Charlotte à vélo

En allant au boulot à vélo… j’ai du prendre le vélo de mon homme

Hier, au moment de prendre mon vélo pour vaquer à mes occupations non salariales du mercredi, je vois mon vélo qui pendouille à la barrière. Je m’approche et là, c’est le drame : je vois que mon vélo a été sauvagement attaqué. Ça, on peut dire qu’il en a pris plein la gueule : plateau plié en deux, pare-chaîne tordue, pédale enfoncée, manivelle de pédale déformée, poignée de frein arrachée, et accessoirement, guidon tourné à 90°. L’antivol a pris un coup mais a tenu bon.

Un humain, même très con et très méchant, ne peut pas faire ça. C’est sûrement un gros camion, comme il en passe souvent dans mon quartier, pourtant très passant et très commerçant. Voir mon pauvre vélo, qui en a déjà vu des vertes et des pas mûres, se faire massacrer comme ça, j’ai eu un coup au cœur. Gros avis de déprime. Il m’a fallu prendre mon courage à cinq mains pour l’emmener au réparateur du quartier. Le gars avait l’air bien désolé, il a finalement examiné l’oiseau blessé et m’a dit qu’il fallait tout changer : le pédalier et le frein droit… Et c’était tout, en fait. Ouf ! Quel soulagement de savoir que j’allais une nouvelle fois pouvoir ramener à la vie ce vieux vélo vert, mon fidèle compagnon ! C’est comme un chat, il doit avoir sept vies (je dois en être à la sixième, il faut que je fasse gaffe).

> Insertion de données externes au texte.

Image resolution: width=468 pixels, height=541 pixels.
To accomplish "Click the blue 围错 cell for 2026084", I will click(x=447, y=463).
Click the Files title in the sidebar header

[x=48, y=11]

Je ne risque pas, en tous les cas, de le remettre côté rue. Je le mettrai de l’autre côté, car les piétons, même très bourrés, ne peuvent pas faire autant de dégâts qu’un gros camion qui recule et qui défonce tout. L’idéal serait d’avoir un parking vélo. Mais comme dans beaucoup d’endroits à Paris, c’est vraiment la misère. Rien de rien dans la rue. Alors c’est la débrouille : on accroche son vélo comme on peut — une poubelle, un arbre, un garde-corps, un poteau, une grille… Pas terrible, et surtout insuffisant. Et pendant ce temps-là, les scooters et motos peuvent se mettre à l’aise sur les trottoirs sans problème, en défonçant le sol avec leurs béquilles.

En attendant la réparation, j’ai laissé dans la rue mon Jolly-Jumper tout cassé et abandonné, et ai piqué le vélo de mon homme pour aller bosser. Ça, plus quelques choux à la crème, il me fallait bien ça pour me remonter le moral.